> _DIRECTION_
Can you output the material from its first line through the line containing "click(1042, 684)" as a JSON list of strings, with one string per line and blank lines omitted?

> _GIVEN RECORDS_
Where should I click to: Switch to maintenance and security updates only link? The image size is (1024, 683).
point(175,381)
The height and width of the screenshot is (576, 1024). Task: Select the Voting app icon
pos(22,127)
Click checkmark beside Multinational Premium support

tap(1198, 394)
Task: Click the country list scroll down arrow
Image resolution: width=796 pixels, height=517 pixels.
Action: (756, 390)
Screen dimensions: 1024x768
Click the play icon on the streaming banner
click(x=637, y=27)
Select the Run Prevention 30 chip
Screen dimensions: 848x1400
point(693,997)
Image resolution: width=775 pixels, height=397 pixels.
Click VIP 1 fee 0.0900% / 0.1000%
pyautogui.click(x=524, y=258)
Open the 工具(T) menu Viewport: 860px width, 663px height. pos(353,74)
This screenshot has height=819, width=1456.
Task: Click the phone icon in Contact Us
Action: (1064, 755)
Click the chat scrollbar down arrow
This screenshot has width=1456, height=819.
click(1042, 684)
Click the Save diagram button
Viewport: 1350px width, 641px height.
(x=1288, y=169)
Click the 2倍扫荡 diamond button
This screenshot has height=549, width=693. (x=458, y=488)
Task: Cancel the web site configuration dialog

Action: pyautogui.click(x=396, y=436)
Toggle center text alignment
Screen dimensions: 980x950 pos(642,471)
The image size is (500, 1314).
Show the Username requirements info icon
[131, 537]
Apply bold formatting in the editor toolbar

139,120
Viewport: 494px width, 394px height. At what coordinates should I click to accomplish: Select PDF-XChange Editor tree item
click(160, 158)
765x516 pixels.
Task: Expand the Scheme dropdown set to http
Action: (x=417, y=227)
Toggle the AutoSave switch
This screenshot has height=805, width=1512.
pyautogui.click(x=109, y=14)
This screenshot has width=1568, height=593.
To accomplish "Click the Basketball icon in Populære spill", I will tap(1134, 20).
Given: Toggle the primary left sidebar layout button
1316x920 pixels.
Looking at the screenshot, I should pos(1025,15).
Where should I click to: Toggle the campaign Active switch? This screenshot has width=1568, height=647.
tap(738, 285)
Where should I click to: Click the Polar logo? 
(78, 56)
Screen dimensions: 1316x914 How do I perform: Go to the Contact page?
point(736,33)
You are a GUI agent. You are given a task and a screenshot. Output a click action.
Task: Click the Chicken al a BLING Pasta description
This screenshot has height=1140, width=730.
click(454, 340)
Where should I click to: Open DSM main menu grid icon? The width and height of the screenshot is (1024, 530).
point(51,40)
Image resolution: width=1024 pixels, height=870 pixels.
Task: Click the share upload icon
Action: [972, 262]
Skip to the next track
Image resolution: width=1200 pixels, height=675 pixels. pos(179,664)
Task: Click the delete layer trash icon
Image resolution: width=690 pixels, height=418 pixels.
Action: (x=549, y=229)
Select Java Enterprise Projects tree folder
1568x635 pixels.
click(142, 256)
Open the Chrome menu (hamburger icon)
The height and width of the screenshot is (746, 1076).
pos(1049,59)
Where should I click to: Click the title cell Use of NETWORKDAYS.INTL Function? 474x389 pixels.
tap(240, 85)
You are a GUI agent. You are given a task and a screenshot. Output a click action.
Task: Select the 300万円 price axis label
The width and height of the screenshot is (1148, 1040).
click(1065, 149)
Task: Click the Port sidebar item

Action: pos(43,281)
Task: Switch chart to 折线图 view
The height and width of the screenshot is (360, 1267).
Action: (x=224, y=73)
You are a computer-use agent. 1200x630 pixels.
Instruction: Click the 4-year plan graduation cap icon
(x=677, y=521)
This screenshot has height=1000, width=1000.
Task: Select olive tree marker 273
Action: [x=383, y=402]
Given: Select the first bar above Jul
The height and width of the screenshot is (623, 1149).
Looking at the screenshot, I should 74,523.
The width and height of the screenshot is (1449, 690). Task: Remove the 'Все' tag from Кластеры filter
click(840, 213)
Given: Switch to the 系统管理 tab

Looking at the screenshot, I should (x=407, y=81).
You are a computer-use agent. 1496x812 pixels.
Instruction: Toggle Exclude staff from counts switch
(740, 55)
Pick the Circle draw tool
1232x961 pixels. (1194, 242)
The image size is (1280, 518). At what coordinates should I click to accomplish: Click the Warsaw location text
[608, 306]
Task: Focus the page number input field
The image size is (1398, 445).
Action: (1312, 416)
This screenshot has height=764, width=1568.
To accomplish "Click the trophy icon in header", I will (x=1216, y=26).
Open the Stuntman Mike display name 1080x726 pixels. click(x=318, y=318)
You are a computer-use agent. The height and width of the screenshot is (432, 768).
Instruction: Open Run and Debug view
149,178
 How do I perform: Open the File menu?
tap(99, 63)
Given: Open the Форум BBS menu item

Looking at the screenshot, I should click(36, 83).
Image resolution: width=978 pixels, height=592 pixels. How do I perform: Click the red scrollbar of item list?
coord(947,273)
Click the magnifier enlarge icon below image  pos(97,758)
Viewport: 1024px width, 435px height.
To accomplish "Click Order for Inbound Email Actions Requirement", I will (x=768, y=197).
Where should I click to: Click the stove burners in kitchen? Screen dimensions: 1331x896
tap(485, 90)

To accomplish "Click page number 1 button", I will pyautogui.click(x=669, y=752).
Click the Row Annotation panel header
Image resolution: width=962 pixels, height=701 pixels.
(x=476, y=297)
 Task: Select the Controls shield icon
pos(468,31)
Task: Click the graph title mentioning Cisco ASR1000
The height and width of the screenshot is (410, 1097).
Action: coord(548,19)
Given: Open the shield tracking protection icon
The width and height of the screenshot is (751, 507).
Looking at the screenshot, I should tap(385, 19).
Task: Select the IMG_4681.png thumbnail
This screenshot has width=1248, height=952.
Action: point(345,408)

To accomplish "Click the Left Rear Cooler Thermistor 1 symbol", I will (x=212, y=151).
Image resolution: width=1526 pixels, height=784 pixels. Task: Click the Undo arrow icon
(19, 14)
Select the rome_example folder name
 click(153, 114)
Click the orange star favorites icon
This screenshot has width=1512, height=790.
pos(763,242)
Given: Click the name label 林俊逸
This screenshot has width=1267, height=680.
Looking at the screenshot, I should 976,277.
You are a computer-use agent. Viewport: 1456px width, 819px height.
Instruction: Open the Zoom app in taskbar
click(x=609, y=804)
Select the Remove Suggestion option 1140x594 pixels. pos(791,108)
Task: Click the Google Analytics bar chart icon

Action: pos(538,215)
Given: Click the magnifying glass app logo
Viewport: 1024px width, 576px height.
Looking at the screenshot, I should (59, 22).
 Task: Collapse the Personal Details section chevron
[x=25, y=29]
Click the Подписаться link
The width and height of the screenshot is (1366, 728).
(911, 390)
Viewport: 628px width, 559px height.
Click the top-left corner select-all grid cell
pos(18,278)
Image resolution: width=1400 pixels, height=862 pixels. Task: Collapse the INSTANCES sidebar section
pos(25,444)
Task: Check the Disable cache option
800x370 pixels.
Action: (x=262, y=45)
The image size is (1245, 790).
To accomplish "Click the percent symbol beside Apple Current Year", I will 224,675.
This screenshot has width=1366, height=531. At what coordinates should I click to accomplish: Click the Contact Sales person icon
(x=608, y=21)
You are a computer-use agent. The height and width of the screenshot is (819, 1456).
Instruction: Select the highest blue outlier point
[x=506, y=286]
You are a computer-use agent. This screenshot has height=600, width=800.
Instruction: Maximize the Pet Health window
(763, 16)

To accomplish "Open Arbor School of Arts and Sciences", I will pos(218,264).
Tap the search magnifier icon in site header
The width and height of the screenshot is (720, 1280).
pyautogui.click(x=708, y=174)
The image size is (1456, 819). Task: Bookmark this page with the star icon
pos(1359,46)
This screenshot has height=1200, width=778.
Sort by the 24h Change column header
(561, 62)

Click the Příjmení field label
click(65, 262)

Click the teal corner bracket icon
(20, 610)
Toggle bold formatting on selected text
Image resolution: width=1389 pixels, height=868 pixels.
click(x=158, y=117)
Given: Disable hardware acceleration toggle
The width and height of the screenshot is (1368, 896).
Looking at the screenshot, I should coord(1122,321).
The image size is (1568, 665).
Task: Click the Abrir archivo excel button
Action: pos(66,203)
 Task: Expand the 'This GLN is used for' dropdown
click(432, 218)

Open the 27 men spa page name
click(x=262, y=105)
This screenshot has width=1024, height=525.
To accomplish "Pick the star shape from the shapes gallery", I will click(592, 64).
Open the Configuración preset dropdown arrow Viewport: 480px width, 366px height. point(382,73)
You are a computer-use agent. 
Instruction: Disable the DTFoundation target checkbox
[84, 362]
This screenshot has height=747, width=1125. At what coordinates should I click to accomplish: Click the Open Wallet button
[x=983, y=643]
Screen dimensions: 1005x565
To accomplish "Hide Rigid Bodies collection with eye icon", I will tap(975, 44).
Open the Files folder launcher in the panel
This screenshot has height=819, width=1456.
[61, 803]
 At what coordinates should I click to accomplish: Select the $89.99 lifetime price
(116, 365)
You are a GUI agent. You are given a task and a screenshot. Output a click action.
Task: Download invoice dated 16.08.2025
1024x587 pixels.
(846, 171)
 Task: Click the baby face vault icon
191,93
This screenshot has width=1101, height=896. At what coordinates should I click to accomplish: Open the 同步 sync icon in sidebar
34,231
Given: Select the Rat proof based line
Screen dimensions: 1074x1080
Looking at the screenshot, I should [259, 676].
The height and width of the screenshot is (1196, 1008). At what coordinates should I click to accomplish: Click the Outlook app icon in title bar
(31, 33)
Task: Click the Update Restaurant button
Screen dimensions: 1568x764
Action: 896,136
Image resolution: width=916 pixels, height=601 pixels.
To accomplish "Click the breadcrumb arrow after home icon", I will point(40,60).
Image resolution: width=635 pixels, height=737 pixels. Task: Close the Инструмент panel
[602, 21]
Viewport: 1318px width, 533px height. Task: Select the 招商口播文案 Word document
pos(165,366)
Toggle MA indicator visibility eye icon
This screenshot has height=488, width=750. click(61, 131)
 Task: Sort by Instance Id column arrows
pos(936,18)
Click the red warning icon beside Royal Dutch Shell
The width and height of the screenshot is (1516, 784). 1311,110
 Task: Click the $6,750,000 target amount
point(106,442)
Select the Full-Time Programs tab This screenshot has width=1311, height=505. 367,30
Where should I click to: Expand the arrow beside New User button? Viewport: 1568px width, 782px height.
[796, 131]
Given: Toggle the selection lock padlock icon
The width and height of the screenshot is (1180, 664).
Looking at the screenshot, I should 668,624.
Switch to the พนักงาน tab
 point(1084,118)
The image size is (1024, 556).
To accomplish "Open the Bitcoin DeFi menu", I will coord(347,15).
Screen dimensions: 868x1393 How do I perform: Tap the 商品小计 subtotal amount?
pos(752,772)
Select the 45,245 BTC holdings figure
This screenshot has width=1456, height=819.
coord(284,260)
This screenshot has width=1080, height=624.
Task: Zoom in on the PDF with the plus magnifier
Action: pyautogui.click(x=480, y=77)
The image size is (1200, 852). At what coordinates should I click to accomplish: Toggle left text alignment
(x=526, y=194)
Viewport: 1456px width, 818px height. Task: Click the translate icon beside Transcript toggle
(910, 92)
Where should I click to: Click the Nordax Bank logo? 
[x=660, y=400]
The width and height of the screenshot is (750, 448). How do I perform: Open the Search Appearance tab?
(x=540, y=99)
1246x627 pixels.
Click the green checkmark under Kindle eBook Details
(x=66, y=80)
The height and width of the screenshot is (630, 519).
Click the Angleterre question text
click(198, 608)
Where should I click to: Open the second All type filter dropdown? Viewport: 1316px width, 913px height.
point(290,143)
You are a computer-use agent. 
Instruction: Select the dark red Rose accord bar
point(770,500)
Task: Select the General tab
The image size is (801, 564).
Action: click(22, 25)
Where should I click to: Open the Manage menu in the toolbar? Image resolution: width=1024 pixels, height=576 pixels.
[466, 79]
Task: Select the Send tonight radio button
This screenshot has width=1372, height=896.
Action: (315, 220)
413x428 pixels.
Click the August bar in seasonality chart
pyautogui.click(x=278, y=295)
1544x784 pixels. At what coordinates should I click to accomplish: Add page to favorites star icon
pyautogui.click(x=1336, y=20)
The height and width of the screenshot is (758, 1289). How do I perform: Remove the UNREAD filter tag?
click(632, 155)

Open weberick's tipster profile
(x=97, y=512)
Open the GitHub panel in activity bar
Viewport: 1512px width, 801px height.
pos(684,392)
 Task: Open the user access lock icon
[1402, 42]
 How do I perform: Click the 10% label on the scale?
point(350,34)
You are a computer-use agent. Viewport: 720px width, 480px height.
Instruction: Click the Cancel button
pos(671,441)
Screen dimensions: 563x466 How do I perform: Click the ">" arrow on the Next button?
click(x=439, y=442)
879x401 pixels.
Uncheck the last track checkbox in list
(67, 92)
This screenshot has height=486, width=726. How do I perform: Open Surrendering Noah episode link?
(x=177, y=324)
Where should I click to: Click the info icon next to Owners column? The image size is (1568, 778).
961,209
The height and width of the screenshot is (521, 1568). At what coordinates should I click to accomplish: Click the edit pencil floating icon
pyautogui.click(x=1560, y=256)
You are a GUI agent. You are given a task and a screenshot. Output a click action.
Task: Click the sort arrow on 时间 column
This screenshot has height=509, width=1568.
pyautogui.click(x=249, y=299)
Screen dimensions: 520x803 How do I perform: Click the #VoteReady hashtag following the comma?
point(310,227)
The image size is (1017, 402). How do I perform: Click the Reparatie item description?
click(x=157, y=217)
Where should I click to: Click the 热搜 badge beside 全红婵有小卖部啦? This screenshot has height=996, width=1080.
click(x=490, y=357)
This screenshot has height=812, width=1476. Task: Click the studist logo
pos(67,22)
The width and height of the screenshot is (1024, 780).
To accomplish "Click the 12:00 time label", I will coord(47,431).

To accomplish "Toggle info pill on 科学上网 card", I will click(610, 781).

> _OUTPUT FOR THIS TASK_
[
  "Where should I click to: Switch to maintenance and security updates only link? The image size is (1024, 683).",
  "point(175,381)",
  "The height and width of the screenshot is (576, 1024). Task: Select the Voting app icon",
  "pos(22,127)",
  "Click checkmark beside Multinational Premium support",
  "tap(1198, 394)",
  "Task: Click the country list scroll down arrow",
  "Image resolution: width=796 pixels, height=517 pixels.",
  "Action: (756, 390)",
  "Screen dimensions: 1024x768",
  "Click the play icon on the streaming banner",
  "click(x=637, y=27)",
  "Select the Run Prevention 30 chip",
  "Screen dimensions: 848x1400",
  "point(693,997)",
  "Image resolution: width=775 pixels, height=397 pixels.",
  "Click VIP 1 fee 0.0900% / 0.1000%",
  "pyautogui.click(x=524, y=258)",
  "Open the 工具(T) menu Viewport: 860px width, 663px height. pos(353,74)",
  "This screenshot has height=819, width=1456.",
  "Task: Click the phone icon in Contact Us",
  "Action: (1064, 755)",
  "Click the chat scrollbar down arrow",
  "This screenshot has width=1456, height=819.",
  "click(1042, 684)"
]